Will digital ID cards stop illegal working?

Identity cards are always displayed with suspicion in the UK. For some people in the 1930s, the images of authoritarian states like Germany and Jackboots “Can we see your articles please?”
There were two terms in the UK, where we had compulsory identity cards. The first was in the First World War. Second, it was from the beginning of the Second World War to the early 1950s.
When the system was abandoned in 1952, a masterpiece in Guardian said: “We don’t like such things in this country. A better smuggling and inefficiency than a very small bureaucratic intervention to the individual.”
In 2006, he was born with familiar concerns about the attempt to bring an identity plan, migration and illegal work and concerns about the fraud and benefit of benefit and terrorism. When they came to power in 2010, he was scrapped by the coalition government.
Fifteen years later, Sir Keir Starmer proposes something a little different. It’s not an ID card, it’s a digital identity scheme. It is a way to prove your identity and the right to work in the UK by using modern smartphone technology.
The government also says, “For those who can’t use a smartphone, it will allow them to work with their design in the heart,” the government says. It is not yet clear how to achieve this, but it may mean that non -smartphones have to use a physical identity card.
Digital identity is sold by Downing Street as a way of reducing illegal work by immigrants who have no right to earn wages in the UK.
The rules are already – in theory – quite difficult. If they do not make the right checks, employers can be fined $ 60,000 per illegal employee.
The government says the proposed new digital identity – there will be no cost to the user – “Who is someone and the status of residence in this country will be the authorized proof of the status”.
The name of the owner will include information about the date of birth, photo and national or residence status.
This new proposal is a proof of the identity plan, rather than including a physical card depending on a national identity record. In addition to proved a person’s right to work, the government promises in the future that it will facilitate resorting to services such as driver licenses, child care and prosperity.
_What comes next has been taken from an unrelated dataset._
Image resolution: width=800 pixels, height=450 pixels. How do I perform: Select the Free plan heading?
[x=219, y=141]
Ministers say that one of the digital identity at the end of the parliament “will be mandatory when checking the right to work. They claim that this will reduce the “key pulling factors” for people who come to the UK on small boats.
“If you don’t have a digital identity, you will not be able to work in the UK,” the Prime Minister said. “It’s so simple.”
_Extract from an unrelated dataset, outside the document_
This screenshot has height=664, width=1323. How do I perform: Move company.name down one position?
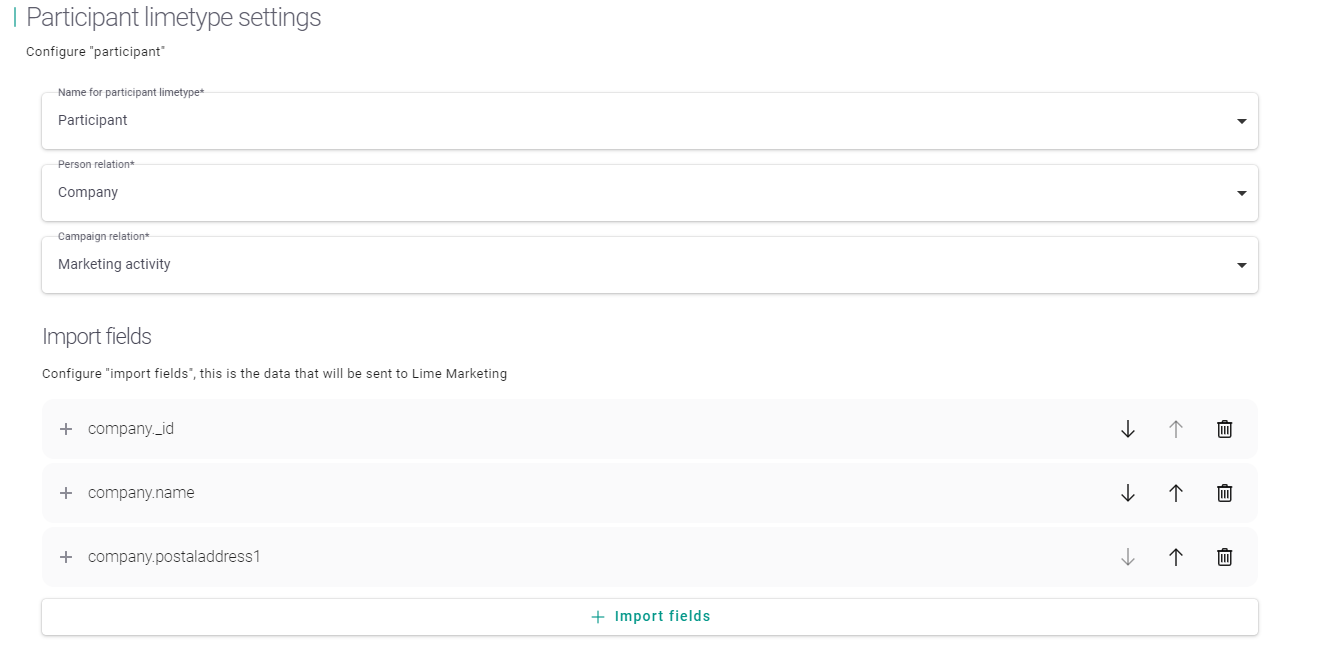tap(1127, 492)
A safer way for people to prove their identity can reduce illegal work and avoid the proliferation of counterfeit documents in circulation.
Currently, borrowing, stealing or using someone else’s national insurance number is quite easy and this shadow is part of the problem in the economy – but the idea will make it difficult to abuse this system – in a picture – theory.
However, Jill Rutter of the Government Institute emphasized the need for “more powerful labor market implementation” besides the plan.
“People pay cash, people work in what the prime minister calls ‘shadow economy’.” He said.
“This means that people will not have an excuse not to control people by saying ‘I thought they were British’, and people will not be able to use the fake identity so easily.
“That’s why it will help, but I don’t think it is a panacea in every absolute problem.”
The scheme will take time. For 2028, where the next general election will take place, the phrase “according to the end of the parliament”. This is not something that can be done within a year.
Most EU countries have some kind of identity scheme. One of the most modern ones is Estonia, where the focal point is less to prevent illegal work and is less on easy access to things such as benefits and health records.
However, illegal work is still a problem in countries such as France and Germany, both of which have a long -standing identity plans. One of the factors drawn to England for the French, small boats, is easier to work in England than in France.